• [Problem statement]
Please format the records from the line with "Where should I click to: Click the Undo" to the line with "coord(225,1341)" as a two-column CSV headed task_text and click_point, one row per record. Put each record's text and its answer in separate quoted fields, with line breaks replaced by spaces.

• [Dataset records]

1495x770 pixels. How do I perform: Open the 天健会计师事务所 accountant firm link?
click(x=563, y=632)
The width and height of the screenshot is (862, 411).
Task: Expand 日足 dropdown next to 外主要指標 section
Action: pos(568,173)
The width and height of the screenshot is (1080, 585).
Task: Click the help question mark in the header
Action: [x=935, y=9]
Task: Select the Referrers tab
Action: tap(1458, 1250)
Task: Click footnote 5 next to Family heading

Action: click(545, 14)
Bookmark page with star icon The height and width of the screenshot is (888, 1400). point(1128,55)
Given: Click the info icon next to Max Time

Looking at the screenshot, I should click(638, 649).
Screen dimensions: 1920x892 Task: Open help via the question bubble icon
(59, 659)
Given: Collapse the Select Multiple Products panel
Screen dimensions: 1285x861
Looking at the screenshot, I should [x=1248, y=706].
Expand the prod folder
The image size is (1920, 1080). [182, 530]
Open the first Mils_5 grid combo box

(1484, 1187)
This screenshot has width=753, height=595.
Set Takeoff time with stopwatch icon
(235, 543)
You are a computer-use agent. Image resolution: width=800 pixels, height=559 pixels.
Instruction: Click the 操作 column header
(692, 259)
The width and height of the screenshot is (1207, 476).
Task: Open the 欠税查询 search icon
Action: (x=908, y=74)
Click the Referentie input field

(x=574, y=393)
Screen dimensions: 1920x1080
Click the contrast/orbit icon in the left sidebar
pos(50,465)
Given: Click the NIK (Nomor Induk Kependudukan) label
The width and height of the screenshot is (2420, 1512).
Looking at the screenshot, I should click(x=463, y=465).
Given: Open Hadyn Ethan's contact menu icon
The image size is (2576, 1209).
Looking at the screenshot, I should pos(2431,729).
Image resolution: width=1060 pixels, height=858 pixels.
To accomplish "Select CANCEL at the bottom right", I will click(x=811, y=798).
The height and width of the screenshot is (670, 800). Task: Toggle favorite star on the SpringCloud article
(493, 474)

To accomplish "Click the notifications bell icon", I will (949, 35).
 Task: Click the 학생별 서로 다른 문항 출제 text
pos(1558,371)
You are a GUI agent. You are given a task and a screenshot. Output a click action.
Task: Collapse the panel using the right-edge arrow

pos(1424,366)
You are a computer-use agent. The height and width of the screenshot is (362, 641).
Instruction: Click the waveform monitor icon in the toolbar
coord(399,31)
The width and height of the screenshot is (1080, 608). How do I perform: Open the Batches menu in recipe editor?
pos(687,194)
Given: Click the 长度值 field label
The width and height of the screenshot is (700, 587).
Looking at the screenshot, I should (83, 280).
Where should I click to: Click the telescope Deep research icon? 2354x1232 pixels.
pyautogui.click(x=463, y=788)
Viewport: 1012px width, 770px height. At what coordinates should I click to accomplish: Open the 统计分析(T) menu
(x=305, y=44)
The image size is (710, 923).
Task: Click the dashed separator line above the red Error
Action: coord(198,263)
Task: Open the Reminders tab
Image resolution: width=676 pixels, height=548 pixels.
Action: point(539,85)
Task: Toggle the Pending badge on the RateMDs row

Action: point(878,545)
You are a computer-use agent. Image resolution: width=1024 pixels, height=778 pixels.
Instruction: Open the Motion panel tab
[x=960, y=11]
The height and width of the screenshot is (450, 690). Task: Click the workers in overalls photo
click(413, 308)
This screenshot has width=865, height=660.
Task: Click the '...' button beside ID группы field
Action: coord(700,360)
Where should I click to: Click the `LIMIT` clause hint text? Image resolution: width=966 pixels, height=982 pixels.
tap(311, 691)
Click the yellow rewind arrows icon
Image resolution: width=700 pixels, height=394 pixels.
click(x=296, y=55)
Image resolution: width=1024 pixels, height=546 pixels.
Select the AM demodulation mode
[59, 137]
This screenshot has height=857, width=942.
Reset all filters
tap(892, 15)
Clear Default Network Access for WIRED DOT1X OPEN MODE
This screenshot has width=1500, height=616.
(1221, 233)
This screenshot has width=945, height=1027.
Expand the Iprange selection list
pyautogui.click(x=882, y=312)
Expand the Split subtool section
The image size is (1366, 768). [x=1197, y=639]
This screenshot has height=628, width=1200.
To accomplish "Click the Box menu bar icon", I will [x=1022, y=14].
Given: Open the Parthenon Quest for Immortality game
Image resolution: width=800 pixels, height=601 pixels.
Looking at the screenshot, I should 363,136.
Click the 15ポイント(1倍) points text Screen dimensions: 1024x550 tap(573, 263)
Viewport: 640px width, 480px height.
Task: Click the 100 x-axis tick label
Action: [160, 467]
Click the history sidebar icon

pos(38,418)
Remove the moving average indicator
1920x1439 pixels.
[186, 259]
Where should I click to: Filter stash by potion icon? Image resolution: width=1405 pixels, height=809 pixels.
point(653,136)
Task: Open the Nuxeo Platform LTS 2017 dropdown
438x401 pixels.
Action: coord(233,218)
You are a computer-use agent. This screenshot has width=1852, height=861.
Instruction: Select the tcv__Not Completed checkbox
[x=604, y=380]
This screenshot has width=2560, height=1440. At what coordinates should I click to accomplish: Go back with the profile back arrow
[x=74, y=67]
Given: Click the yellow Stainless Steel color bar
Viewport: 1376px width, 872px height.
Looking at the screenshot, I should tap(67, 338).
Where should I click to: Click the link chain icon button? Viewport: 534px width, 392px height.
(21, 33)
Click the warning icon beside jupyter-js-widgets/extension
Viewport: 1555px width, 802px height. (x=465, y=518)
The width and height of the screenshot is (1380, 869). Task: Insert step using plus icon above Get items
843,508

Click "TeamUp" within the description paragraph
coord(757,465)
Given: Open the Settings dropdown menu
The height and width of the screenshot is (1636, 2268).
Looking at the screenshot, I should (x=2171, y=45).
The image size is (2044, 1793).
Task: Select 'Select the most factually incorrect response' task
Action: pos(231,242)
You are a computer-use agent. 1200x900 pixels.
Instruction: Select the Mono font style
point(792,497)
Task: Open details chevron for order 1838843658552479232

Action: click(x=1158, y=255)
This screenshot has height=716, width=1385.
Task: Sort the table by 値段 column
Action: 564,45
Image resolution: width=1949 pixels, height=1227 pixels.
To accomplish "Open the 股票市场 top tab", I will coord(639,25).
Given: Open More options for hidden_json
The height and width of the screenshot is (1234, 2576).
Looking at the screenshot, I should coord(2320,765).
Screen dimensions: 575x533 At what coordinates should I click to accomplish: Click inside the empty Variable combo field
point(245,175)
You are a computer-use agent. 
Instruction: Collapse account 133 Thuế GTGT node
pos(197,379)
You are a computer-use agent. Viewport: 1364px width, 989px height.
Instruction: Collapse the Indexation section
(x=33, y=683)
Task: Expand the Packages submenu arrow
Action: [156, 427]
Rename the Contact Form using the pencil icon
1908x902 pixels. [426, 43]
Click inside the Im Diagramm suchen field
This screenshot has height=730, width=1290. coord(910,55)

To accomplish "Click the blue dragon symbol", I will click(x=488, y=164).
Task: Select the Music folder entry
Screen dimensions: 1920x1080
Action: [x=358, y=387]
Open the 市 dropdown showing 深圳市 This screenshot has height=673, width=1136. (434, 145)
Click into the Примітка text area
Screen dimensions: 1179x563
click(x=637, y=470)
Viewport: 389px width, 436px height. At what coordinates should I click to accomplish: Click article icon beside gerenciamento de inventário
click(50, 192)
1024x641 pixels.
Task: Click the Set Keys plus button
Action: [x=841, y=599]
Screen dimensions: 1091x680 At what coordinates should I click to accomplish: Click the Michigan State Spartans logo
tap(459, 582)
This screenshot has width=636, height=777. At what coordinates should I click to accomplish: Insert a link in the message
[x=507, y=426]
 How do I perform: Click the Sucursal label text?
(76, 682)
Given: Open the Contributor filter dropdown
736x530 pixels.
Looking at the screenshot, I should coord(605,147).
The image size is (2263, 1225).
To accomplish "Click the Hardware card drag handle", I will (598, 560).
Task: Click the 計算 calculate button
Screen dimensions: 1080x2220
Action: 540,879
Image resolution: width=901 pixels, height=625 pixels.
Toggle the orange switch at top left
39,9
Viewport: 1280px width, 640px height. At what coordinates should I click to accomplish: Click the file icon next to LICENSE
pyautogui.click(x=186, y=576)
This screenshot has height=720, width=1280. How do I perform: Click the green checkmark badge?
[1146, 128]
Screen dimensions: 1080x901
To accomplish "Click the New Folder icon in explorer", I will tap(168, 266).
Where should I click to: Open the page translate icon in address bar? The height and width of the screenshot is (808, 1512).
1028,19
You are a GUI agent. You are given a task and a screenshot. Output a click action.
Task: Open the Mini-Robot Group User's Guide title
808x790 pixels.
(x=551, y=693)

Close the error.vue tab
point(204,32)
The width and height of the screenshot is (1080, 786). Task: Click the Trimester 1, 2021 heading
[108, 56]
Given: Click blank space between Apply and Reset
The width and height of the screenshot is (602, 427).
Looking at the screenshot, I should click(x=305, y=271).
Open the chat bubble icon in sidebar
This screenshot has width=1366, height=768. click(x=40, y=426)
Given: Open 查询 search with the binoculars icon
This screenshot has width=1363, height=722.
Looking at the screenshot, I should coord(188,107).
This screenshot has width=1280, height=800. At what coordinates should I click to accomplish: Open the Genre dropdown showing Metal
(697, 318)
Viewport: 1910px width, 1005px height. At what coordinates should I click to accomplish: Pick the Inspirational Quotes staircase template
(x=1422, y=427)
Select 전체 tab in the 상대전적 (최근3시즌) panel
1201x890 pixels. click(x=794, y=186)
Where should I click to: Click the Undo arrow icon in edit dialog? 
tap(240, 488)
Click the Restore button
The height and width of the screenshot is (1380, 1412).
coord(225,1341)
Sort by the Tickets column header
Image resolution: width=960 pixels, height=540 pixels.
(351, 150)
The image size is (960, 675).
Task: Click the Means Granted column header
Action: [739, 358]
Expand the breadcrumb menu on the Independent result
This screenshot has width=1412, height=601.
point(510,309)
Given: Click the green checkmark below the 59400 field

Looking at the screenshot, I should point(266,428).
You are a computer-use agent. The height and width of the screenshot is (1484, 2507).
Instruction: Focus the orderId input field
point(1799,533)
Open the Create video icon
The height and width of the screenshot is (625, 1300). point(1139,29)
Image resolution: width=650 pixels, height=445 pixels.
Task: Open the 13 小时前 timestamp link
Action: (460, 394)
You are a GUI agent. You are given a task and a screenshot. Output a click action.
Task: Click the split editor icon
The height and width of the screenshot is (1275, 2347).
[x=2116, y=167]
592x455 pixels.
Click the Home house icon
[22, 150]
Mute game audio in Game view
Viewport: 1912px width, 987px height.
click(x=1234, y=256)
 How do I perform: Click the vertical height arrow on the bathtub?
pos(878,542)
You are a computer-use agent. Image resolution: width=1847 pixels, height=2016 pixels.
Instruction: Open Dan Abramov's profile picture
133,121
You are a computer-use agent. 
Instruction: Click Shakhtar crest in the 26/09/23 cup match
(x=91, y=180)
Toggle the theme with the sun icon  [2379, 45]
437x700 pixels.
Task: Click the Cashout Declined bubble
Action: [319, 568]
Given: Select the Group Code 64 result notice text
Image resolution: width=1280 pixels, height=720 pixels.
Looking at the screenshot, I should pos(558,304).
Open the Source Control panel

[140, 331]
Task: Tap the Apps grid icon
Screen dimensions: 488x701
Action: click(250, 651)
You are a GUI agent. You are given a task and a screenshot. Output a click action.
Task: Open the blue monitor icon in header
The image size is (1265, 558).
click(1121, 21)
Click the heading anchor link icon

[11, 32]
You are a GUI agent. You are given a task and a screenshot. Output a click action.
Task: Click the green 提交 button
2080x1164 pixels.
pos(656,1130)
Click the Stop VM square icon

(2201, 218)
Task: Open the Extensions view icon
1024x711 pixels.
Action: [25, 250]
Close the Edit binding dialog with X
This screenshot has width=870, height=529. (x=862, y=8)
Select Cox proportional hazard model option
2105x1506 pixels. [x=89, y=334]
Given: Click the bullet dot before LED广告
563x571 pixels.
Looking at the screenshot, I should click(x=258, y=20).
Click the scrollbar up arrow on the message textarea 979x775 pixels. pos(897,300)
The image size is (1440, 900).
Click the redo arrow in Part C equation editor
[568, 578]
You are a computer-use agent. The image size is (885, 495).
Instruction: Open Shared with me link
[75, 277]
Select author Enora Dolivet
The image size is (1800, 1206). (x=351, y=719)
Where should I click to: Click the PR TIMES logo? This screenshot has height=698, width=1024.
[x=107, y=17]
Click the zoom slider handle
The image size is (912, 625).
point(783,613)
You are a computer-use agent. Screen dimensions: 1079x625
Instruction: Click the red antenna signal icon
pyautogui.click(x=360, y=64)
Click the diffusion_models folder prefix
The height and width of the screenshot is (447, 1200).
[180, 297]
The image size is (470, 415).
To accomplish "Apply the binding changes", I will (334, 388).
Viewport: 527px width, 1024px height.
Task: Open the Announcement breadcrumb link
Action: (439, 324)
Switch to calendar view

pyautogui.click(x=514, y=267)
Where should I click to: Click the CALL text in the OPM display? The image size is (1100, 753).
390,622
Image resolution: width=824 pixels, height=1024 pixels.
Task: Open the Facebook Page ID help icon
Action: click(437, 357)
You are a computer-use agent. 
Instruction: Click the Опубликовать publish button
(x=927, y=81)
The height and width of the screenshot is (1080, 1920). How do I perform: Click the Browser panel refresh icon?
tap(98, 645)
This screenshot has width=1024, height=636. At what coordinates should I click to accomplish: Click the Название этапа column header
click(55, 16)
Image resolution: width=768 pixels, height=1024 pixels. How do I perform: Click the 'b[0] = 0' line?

• [Problem solution]
task_text,click_point
"Where should I click to: Click the Undo arrow icon in edit dialog?","tap(240, 488)"
"Click the Restore button The height and width of the screenshot is (1380, 1412).","coord(225,1341)"